Я не замечаю, как жена оказывается сзади меня и на мои плечи набрасывается новенький кожаный пиджак.

Удивительно, но почему-то в момент именно этого разговора я оказываюсь напротив настенного зеркала. Я вижу свое отражение, я успеваю заметить, как ладен пиджак, как он ловко на мне сидит, даже в таком вот небрежно наброшенном виде. У меня не поднимается рука сорвать его с плеч, швырнуть на пол. Пиджак испанский, эмблема фирмы бросается в глаза. Это ж надо ухитриться достать такую вещь!

Правильно говорят, что хорошие вещи преображают человека. Я делаю пол-оборота вбок. Надеваю пиджак как полагается. Пиджак терпкого коричневого цвета. Мои брюки здесь ни при чем. Нужны коричневые в полоску, плюс кремовая рубашка, плюс ботинки на завышенном каблуке. Мысленно я легко дополняю недостающие вещи. Я себе нравлюсь.

— Ладно, — говорю я не то с сожалением, не то хочу передать усталость, которую испытываю от этих бесполезных разговоров. — Возьми свой пиджак.

Она не оборачивается:

— Не понравился?

Излюбленная уловка. Знает прекрасно, что такая вещь не может не понравиться, но спросить должна.

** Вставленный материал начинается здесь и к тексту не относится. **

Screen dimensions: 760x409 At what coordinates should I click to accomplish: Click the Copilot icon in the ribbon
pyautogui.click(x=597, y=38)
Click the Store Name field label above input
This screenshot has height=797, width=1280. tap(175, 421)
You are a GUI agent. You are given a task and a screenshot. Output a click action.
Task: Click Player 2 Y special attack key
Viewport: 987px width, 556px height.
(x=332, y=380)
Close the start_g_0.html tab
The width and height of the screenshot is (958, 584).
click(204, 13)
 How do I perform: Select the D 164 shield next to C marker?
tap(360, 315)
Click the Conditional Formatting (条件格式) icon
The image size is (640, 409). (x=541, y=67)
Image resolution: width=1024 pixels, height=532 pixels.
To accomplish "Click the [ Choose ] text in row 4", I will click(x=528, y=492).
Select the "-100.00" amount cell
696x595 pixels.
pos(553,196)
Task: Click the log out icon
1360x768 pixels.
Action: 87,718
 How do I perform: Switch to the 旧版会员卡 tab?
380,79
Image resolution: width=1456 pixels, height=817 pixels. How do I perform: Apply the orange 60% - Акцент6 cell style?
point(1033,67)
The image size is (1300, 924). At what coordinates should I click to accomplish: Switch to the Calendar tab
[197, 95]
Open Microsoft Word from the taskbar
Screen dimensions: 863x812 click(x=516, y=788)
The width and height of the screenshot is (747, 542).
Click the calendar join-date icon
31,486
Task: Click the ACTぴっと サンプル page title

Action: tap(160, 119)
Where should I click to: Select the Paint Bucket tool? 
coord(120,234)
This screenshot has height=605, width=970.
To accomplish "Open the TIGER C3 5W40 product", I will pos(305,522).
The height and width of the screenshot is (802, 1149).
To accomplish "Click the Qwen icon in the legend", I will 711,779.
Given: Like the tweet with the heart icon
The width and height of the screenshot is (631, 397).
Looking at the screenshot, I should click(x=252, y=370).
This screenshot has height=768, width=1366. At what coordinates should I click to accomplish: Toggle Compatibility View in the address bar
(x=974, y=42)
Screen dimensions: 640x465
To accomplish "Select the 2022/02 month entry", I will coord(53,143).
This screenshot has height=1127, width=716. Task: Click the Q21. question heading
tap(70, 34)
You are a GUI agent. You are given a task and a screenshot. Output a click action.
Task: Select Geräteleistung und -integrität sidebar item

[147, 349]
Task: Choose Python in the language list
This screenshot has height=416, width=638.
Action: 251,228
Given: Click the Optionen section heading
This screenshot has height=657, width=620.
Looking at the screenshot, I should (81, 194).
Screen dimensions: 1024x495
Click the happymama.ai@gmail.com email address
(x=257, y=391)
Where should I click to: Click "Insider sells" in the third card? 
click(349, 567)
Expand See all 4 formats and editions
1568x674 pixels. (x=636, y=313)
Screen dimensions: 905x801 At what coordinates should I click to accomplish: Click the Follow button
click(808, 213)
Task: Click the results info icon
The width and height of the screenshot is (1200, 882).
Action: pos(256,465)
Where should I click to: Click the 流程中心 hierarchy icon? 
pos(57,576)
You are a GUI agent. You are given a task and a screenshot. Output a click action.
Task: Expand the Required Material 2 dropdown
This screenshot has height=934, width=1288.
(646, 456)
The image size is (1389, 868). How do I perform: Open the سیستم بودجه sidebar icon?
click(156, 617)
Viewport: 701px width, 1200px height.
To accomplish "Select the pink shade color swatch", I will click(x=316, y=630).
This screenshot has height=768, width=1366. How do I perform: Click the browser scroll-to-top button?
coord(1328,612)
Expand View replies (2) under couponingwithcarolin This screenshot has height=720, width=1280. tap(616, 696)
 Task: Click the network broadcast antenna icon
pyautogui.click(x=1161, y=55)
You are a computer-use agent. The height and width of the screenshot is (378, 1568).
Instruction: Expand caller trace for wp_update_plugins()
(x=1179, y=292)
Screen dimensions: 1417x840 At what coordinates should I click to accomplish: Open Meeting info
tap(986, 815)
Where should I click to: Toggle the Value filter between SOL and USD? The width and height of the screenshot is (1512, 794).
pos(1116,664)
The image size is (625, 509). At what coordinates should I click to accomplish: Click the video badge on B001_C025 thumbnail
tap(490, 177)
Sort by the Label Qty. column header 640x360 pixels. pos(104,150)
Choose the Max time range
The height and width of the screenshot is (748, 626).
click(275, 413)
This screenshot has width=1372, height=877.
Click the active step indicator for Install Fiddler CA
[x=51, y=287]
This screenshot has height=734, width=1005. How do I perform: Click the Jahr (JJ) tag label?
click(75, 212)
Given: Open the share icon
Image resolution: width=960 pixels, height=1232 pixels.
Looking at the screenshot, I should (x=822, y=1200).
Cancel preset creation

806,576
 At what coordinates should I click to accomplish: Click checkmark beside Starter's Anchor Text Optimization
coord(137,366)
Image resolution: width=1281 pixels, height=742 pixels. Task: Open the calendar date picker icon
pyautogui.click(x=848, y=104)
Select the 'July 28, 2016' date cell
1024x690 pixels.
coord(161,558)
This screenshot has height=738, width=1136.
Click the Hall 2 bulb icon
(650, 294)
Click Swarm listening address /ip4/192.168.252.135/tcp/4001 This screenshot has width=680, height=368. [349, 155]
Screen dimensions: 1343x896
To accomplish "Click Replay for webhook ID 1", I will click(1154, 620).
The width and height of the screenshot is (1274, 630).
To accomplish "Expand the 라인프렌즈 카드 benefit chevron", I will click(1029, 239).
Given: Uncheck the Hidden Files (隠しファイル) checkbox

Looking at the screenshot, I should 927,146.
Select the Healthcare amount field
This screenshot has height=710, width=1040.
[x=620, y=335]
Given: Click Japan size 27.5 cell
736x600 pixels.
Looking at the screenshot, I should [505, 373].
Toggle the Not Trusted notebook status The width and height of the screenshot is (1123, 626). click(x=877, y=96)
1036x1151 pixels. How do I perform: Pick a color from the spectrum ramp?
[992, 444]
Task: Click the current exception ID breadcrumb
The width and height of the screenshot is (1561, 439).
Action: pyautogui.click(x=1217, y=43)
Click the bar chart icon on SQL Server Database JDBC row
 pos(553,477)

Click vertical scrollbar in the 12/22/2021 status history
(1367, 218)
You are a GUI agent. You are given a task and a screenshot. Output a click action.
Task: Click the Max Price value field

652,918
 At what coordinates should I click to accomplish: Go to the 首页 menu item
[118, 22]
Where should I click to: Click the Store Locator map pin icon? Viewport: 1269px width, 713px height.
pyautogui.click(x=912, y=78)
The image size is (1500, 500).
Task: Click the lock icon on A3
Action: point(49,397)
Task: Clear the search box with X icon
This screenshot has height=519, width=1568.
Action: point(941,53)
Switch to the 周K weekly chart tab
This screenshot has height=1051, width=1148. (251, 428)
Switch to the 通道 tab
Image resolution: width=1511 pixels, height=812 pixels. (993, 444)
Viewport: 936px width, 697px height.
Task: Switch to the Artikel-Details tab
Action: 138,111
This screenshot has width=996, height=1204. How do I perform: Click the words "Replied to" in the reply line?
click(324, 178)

— Ну при чем здесь понравилось, не понравилось. — И в это «при чем» я вкладываю все раздражение, которое хоть и утратило свой запал, однако осталось неким безадресатным бунтом, направленным одинаково и на мое недовольство собственной бесхарактерностью, и на эту дурацкую книгу, прозванную семейным календарем, и на отсутствующие брюки, без которых носить этот роскошный пиджак никак нельзя.

Ее руки на моих плечах. Я спиной чувствую, как вздрагивает, как прижимается ко мне ее жаркое, сильное тело, которому если и дано что от бога, так это рожать и продолжать род.

— Ты у меня красивый, мужественный.

Ее рука проскальзывает под расстегнутый ворот моей рубашки. Я ежусь от внезапного прикосновения, чувствую, как напрягаются, наливаются упругостью мои мышцы. И она угадывает эту упругость и кончиками пальцев на ощупь гладит насторожившееся тело. Вот так всегда — бунт переносится на следующий раз.

Чем бы все кончилось, кто знает, не решись я выскочить из этого поезда, несущегося и несущего нас, согласно замыслу моей первой жены, в мир грез и райских кущ.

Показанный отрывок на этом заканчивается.